— start Data shown —

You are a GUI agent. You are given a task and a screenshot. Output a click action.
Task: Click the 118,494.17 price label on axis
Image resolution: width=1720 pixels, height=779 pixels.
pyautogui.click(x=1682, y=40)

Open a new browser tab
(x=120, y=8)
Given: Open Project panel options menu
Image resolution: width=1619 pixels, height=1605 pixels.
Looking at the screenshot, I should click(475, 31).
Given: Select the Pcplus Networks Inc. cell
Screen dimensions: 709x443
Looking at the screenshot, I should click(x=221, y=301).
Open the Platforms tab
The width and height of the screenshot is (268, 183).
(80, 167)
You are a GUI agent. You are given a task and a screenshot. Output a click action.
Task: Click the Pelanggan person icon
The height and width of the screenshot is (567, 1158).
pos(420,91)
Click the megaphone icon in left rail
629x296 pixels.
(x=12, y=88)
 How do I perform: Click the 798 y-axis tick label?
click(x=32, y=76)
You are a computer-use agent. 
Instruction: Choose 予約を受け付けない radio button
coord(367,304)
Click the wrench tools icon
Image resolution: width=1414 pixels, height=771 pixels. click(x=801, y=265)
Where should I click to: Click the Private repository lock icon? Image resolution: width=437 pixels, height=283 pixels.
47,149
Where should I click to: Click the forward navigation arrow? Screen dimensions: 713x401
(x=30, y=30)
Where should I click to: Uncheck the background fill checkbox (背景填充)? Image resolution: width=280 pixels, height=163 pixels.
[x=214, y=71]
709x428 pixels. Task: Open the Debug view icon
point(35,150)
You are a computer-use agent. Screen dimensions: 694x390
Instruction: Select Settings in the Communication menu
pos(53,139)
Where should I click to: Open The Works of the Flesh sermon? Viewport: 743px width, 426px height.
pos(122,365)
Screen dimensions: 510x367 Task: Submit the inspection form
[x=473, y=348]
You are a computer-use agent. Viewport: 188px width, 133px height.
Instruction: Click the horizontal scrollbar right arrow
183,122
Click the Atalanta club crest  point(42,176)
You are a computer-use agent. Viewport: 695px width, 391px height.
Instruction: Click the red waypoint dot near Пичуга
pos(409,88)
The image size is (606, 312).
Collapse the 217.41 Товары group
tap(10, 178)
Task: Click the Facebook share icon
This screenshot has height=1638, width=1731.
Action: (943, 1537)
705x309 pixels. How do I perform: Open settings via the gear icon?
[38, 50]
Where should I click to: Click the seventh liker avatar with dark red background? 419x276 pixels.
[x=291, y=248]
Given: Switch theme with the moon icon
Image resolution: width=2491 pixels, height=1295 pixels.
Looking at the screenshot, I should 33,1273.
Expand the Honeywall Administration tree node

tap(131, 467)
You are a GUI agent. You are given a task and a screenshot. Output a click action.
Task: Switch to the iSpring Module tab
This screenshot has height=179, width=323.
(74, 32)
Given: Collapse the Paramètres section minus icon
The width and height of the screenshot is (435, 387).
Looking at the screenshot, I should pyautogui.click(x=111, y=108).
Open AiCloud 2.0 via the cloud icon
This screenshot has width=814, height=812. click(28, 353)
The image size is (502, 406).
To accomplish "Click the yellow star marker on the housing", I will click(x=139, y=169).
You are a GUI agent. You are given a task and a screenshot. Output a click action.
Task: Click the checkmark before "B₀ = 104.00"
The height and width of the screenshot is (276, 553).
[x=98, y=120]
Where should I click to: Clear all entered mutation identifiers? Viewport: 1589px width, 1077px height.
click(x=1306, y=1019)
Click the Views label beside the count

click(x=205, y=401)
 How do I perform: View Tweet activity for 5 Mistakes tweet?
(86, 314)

— end Data shown —

- Short exercise
Please list every line in the listing above that contains the word "pixels", copying each one in full.

- Solution to the problem
Image resolution: width=1720 pixels, height=779 pixels.
Image resolution: width=1619 pixels, height=1605 pixels.
629x296 pixels.
Image resolution: width=1414 pixels, height=771 pixels. click(x=801, y=265)
Where should I click to: Click the Private repository lock icon? Image resolution: width=437 pixels, height=283 pixels.
Where should I click to: Uncheck the background fill checkbox (背景填充)? Image resolution: width=280 pixels, height=163 pixels.
709x428 pixels. Task: Open the Debug view icon
705x309 pixels. How do I perform: Open settings via the gear icon?
Where should I click to: Click the seventh liker avatar with dark red background? 419x276 pixels.
Image resolution: width=2491 pixels, height=1295 pixels.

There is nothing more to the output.